→ Page text:
When Prime Minister Stephen Harper named first-time federal MP Leona Aglukkaq to his cabinet in late 2008, he couldn't have imagined the roller-coaster ride that lay ahead for the rookie health minister.
A global influenza pandemic. A worldwide shortage of medical isotopes sparked by a broken Canadian reactor. Attacks from a political ally.
These political time bombs landed with an ugly crash on the desk of a 41-year-old new mother from Nunavut who had just become Canada's first Inuk cabinet minister and wasn't seasoned in the bare-knuckles arena of federal politics.
"My son started talking and walking while I was managing a pandemic," Aglukkaq said recently.
"I learned to value the little time I have with my son."
Beyond that, Aglukkaq reveals little about how she coped with her year of living dangerously.
At first, pundits assumed she was in cabinet to shore up the female headcount. Also, she was from Nunavut, which the Tories had finally taken. Her meek comportment and inability to answer questions without a script played to early impressions of a woman in over her head.
CRITICISM
Fellow cabinet rookie Lisa Raitt captured the thought in a taped criticism of Aglukkaq accidentally made public.
"I really hope she never gets anything hot" to handle, Raitt warned.
Enter H1N1.
Aglukkaq knows precisely how many press briefings she presided over on H1N1: 49.
Her rule of thumb was simple: "I asked myself the question -- how would Canadians want their minister to respond to a pandemic, and I knew then that what was important to me was to get the facts, to communicate the common sense approach. As an individual at the receiving end, I would want as much information (as possible)."
She added: "As an ordinary Canadian, I would want my minister and this government to respond to a pandemic without playing the party politics of it all."
Fat chance. Opposition MPs mauled the government after body bags were sent to Manitoba First Nations communities.
An investigation concluded there had been no ill will in the act. An angry Aglukkaq decried as "fear-mongering" the Liberals' subsequent mailing of pamphlets featuring body bags and a picture of a young child to First Nations.
Health Canada came under fire for not rolling out vaccine fast enough, for not making an unadjuvanted version available quickly, and for saying it might take until Christmas to immunize everyone who wanted a shot.
But everyone who wanted it did get the needle. As the pandemic dissipated, so did the criticism.
Meanwhile, other challenges loomed.
Canada still has no long-term fix to the medical isotope shortage, and Liberal senators altered a consumer-product safety bill that Aglukkaq championed.
But if Aglukkaq has been battered by 2009, it doesn't show.
"Just managing through this has been rewarding, very challenging," she said.
"You know that at the end of the day you're making a difference for Canadians."

→ Source material:
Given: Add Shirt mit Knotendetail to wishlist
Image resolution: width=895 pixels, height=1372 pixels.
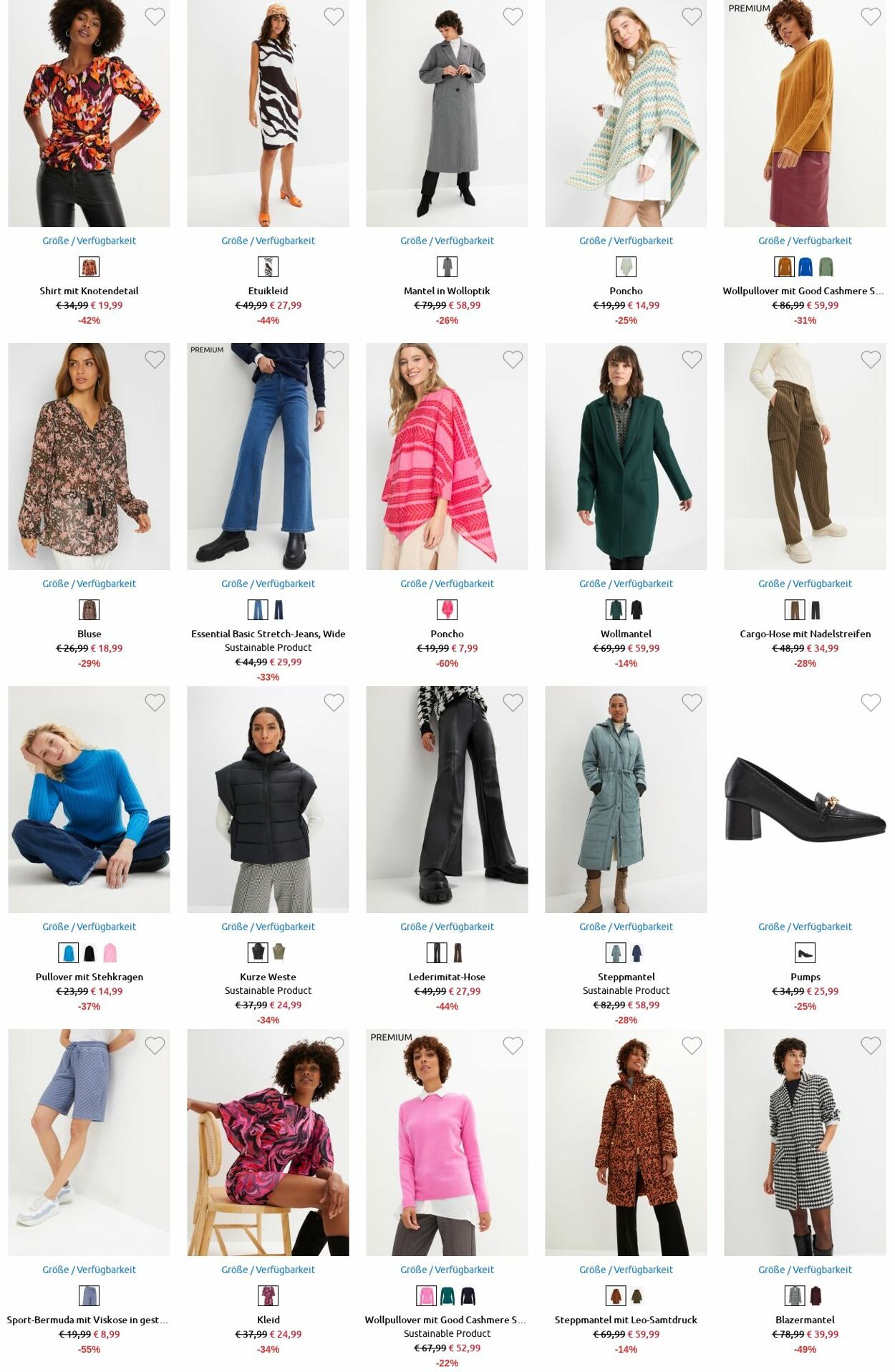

→ Tasks for this exercise:
A: Translate this sentence from the article on Leona Aglukkaq into French: "Aglukkaq knows precisely how many press briefings she presided over on H1N1: 49."
B: Please write out the article on Leona Aglukkaq word for word from "Health Canada came" up to and including "wanted a shot.".
The material comes from a different source than the article on Leona Aglukkaq.

→ Solutions to the tasks:
A: Aglukkaq sait précisément combien de points de presse elle a présidés sur le H1N1 : 49.

B:
Health Canada came under fire for not rolling out vaccine fast enough, for not making an unadjuvanted version available quickly, and for saying it might take until Christmas to immunize everyone who wanted a shot.